Rabu, 19 Agustus 2015
Jakarta (SIB)- Pemerintah diminta segera menyelesaikan persoalan impor pangan Indonesia yang merupakan sumber utama kemiskinan petani nasional.
Negara juga mesti bertanggung jawab atas hilangnya 5 juta petani dalam 10 tahun terakhir karena mereka tidak bisa lagi menggantungkan hidup dari bertani. Kemiskinan petani akibat impor pangan tanpa kendali itu juga menghambat peningkatan produktivitas pertanian pangan sehingga kebergantungan terhadap impor makin besar.

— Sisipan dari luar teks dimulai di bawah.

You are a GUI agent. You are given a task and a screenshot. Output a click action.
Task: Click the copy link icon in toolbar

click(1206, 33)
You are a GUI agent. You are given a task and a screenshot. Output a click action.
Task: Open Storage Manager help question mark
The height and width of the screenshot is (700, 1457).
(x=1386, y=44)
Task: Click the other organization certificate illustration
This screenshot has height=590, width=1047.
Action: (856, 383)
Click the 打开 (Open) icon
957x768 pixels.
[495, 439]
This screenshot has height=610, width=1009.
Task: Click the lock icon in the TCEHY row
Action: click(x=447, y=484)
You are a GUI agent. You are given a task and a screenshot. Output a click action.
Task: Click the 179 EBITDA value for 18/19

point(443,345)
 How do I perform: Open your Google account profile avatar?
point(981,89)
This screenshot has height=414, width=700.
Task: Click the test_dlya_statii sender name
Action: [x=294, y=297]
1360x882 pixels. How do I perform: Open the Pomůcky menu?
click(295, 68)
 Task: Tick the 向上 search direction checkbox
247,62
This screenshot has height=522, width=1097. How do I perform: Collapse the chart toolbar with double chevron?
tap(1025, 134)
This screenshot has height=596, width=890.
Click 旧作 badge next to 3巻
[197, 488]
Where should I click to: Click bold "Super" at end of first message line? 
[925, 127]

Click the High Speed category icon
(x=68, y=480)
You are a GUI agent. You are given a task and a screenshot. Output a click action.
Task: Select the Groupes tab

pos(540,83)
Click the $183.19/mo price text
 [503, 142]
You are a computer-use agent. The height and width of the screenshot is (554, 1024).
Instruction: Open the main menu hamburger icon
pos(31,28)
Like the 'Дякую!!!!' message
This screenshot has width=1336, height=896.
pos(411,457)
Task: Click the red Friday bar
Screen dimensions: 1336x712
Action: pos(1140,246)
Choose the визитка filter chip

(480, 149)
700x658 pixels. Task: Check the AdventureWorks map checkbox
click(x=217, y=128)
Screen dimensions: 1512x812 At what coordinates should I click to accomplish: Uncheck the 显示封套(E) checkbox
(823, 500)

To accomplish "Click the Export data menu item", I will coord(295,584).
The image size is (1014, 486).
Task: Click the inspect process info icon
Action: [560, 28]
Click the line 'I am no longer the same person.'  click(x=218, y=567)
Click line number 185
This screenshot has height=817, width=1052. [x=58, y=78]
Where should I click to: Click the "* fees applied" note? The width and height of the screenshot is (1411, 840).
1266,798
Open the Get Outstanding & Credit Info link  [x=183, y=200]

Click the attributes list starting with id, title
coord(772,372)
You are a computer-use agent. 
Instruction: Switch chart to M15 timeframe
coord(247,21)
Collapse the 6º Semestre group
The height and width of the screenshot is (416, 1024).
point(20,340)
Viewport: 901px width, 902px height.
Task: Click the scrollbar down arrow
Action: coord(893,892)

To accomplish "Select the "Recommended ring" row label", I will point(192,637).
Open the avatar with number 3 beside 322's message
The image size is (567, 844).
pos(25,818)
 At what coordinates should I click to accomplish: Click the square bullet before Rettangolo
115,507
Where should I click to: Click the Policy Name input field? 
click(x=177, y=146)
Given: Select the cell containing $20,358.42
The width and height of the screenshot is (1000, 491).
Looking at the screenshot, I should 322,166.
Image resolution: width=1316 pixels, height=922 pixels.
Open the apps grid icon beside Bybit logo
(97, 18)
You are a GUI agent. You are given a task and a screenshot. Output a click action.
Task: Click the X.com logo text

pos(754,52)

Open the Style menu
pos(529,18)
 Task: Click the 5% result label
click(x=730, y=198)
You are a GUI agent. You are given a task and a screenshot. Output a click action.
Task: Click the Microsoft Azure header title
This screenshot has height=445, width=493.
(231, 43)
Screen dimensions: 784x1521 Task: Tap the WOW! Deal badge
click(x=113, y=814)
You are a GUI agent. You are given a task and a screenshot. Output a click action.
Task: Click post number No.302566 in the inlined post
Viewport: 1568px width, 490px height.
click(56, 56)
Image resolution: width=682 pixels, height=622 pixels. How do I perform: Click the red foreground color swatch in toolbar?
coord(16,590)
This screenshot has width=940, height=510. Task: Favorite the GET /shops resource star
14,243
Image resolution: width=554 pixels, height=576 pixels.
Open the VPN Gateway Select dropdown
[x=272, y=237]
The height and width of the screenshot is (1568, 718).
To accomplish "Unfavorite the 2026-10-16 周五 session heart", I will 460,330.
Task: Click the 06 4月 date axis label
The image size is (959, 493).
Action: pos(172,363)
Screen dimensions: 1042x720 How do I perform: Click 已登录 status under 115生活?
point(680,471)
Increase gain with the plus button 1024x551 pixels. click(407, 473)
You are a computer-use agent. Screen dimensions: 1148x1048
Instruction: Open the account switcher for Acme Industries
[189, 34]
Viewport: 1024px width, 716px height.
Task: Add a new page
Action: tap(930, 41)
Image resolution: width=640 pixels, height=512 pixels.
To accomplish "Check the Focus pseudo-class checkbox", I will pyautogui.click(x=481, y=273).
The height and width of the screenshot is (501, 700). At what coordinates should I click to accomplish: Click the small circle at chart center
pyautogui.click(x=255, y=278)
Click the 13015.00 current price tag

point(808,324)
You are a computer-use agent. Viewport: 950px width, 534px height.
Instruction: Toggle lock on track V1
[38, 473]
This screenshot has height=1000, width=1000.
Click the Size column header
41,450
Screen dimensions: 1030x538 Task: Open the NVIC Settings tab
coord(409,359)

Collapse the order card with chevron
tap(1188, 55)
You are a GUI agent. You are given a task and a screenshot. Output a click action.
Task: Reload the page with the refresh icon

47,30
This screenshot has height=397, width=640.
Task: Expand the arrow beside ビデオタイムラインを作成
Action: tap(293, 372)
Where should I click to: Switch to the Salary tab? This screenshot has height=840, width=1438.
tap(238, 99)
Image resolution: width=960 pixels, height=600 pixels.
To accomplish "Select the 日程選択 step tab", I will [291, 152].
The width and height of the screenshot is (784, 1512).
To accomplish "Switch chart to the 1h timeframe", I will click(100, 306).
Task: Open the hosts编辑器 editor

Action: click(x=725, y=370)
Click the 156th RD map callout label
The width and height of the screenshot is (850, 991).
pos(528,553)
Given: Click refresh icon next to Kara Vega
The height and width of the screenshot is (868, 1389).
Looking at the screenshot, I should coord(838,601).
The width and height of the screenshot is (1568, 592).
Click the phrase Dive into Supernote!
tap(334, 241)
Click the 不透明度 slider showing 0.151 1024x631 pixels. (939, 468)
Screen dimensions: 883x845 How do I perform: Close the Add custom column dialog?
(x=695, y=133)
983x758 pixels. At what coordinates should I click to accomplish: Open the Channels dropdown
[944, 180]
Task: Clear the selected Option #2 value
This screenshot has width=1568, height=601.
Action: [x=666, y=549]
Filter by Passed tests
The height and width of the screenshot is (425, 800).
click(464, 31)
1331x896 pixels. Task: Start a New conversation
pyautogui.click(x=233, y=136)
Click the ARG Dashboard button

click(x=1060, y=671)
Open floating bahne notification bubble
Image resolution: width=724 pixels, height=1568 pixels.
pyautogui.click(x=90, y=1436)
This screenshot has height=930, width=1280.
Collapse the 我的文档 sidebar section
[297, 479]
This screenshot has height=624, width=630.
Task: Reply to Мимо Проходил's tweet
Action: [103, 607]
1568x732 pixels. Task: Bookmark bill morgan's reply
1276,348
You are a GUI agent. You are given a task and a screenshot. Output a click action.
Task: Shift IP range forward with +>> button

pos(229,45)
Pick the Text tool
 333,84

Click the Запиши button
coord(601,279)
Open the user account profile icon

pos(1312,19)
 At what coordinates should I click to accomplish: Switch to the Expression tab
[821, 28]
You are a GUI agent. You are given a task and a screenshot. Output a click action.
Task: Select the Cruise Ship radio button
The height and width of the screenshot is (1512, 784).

Devisa negara bakal terkuras hanya untuk membeli pangan dari negara lain. Sumber dari segala masalah yang mengancam negeri ini dinilai berasal dari impor yang masif hingga mencapai 17 miliar dollar AS setahun dan jor-joran kredit konsumsi, khususnya properti, hingga outstanding-nya mencapai 700 triliun rupiah.
Kebijakan perbankan saat ini ditengarai masih diatur oleh penguasa masa lalu untuk mendukung impor dan kredit konsumsi. Dekan Fakultas Teknologi Pangan UGM, Jamhari, menambahkan cadangan devisa yang tergerus akan berujung pada tekanan depresiasi terhadap rupiah.
"Pelemahan rupiah adalah sumber terbesar inflasi. Buktinya, ketika seluruh komponen impor barang meningkat maka akan mendorong inflasi.
Namun, langkah pemerintah justru sebaliknya, menekan inflasi dengan impor agar harga barang turun," papar dia di Yogyakarta, Senin (10/8).
Pengamat ekonomi dari Universitas Airlangga Surabaya, Leo Herlambang, berpendapat senada. Menurut dia, harga perumahan dan bahan makanan yang banyak komponen impornya memang cenderung naik.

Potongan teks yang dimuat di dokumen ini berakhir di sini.